I am officall pathetic. I am having a bit of a rough day today. Depression is kicking my butt tonight. I realize that compared to many other people, I really have nothing to be upset or depressed about. I know that. But I do feel depressed today. There are just so many things going through my mind right now, and I feel as though I have no outlet to express all of my thoughts. So I am doing it here; for the world to read.
I am very worried about the whole situation of Travis getting into management. Our whole live's basically are dependent on that happening. And with the way the economy is right now, and our company closing down 35 stores (although that was world wide) it really freaks me out and makes me wonder why on earth they would be promoting anyone. While I am always the negative one, I just worry that his managers are dicking him around and getting all this extra work out of him, damn well knowing there isn't going to be an opportunity for quite a while. When the talks of Travis getting into management even started, we must have both been really naive. That was almost 4 months ago. We figured at least by now he would have started training. He has yet to even be offered a position.

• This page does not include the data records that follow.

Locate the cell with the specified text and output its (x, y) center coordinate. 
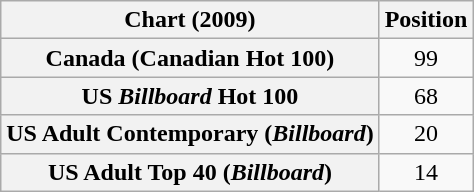
US Adult Top 40 (Billboard) (190, 172)
Chart (2009) (190, 20)
14 (426, 172)
Position (426, 20)
US Adult Contemporary (Billboard) (190, 134)
99 (426, 58)
Canada (Canadian Hot 100) (190, 58)
US Billboard Hot 100 (190, 96)
20 (426, 134)
68 (426, 96)
Return the (x, y) coordinate for the center point of the cell that contains the specified text.  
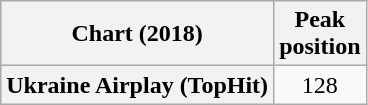
Chart (2018) (138, 34)
Peakposition (320, 34)
Ukraine Airplay (TopHit) (138, 85)
128 (320, 85)
Identify which cell holds the provided text, then report its [X, Y] central coordinate. 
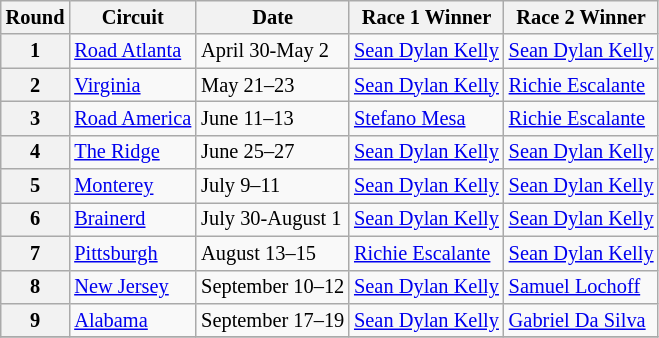
Brainerd [132, 219]
Alabama [132, 320]
Race 2 Winner [582, 17]
Road Atlanta [132, 51]
Pittsburgh [132, 253]
July 30-August 1 [272, 219]
Samuel Lochoff [582, 287]
September 17–19 [272, 320]
June 11–13 [272, 118]
Circuit [132, 17]
2 [36, 85]
The Ridge [132, 152]
May 21–23 [272, 85]
Virginia [132, 85]
August 13–15 [272, 253]
1 [36, 51]
8 [36, 287]
3 [36, 118]
Race 1 Winner [426, 17]
New Jersey [132, 287]
Monterey [132, 186]
Date [272, 17]
Gabriel Da Silva [582, 320]
6 [36, 219]
June 25–27 [272, 152]
5 [36, 186]
Round [36, 17]
9 [36, 320]
Road America [132, 118]
September 10–12 [272, 287]
7 [36, 253]
July 9–11 [272, 186]
Stefano Mesa [426, 118]
April 30-May 2 [272, 51]
4 [36, 152]
Scan for the cell matching the given text and deliver its (x, y) coordinate at center. 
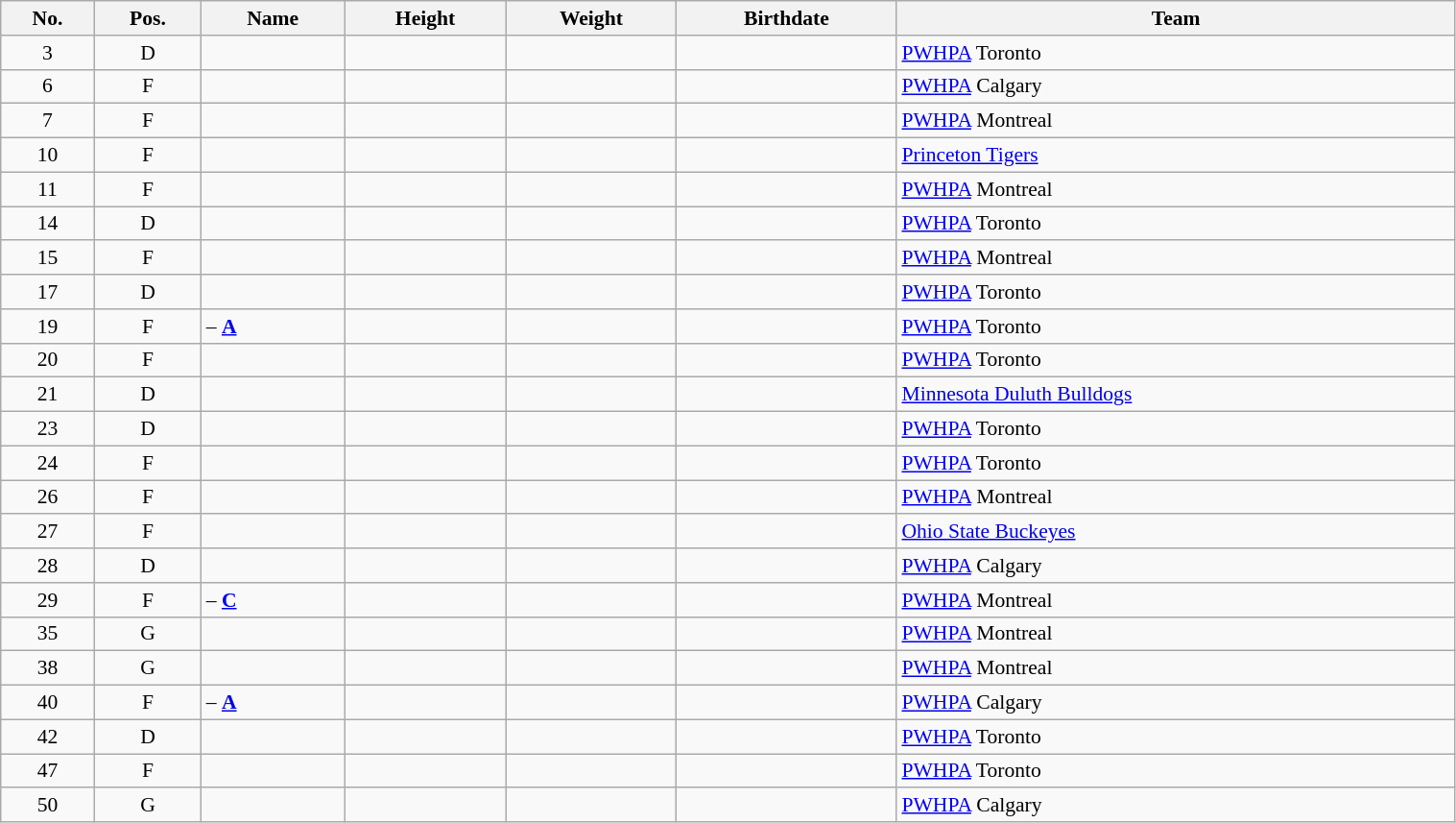
No. (48, 18)
3 (48, 53)
21 (48, 394)
14 (48, 224)
Name (273, 18)
28 (48, 565)
Pos. (148, 18)
47 (48, 771)
26 (48, 497)
Weight (591, 18)
– C (273, 600)
10 (48, 155)
7 (48, 121)
11 (48, 189)
20 (48, 360)
24 (48, 463)
6 (48, 86)
15 (48, 258)
Team (1176, 18)
35 (48, 633)
42 (48, 736)
Height (426, 18)
50 (48, 805)
Birthdate (786, 18)
17 (48, 292)
23 (48, 429)
Princeton Tigers (1176, 155)
38 (48, 668)
Ohio State Buckeyes (1176, 532)
29 (48, 600)
Minnesota Duluth Bulldogs (1176, 394)
40 (48, 703)
27 (48, 532)
19 (48, 326)
Capture the cell that displays the provided text and extract its [x, y] central coordinate. 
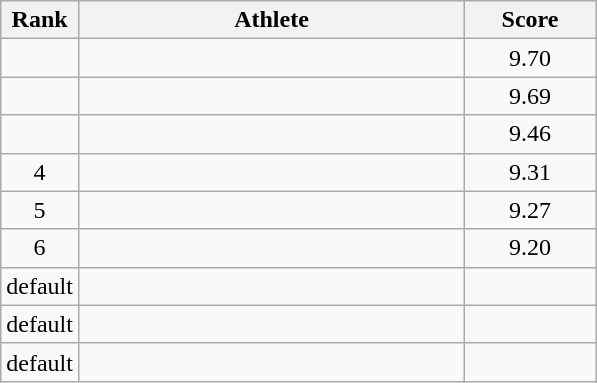
9.70 [530, 58]
9.31 [530, 172]
4 [40, 172]
9.46 [530, 134]
9.27 [530, 210]
5 [40, 210]
6 [40, 248]
Score [530, 20]
Athlete [271, 20]
Rank [40, 20]
9.69 [530, 96]
9.20 [530, 248]
Provide the (x, y) coordinate of the cell's center where the given text is located.  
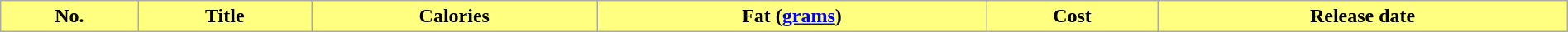
Calories (455, 17)
Title (225, 17)
Cost (1072, 17)
No. (69, 17)
Release date (1363, 17)
Fat (grams) (792, 17)
Output the (x, y) coordinate of the center of the cell containing the given text.  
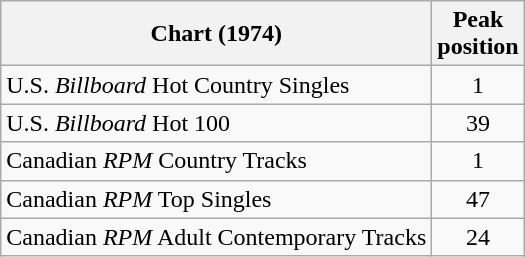
Peakposition (478, 34)
Canadian RPM Country Tracks (216, 161)
Chart (1974) (216, 34)
47 (478, 199)
U.S. Billboard Hot Country Singles (216, 85)
U.S. Billboard Hot 100 (216, 123)
Canadian RPM Adult Contemporary Tracks (216, 237)
24 (478, 237)
39 (478, 123)
Canadian RPM Top Singles (216, 199)
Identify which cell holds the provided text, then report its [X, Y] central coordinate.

What is more frustrating than that is that our lives together are based upon this happening. Us being able to move, afford to buy a house, have children, Travis finish school, all of this. Yes, those things will happen if he doesn't get this promotion, but they really won't be happening for a while. I think it is the thought of all of that that is very upsetting to me. I guess I look at so many people around me, and they decide to do something, whether it's have a baby, move, get married, buy a house, whatever, and then they do it. In the case of us, it seems to take years for it to happen. I just want some answers. Definite answers.
Although as I am typing this I just realized what I really need. I just need to trust in God. I know he has a plan for Travis and I. I have to go by God's plan for our lives, not our own. I really need to remind myself of this more often. It's Gods plan, not my own.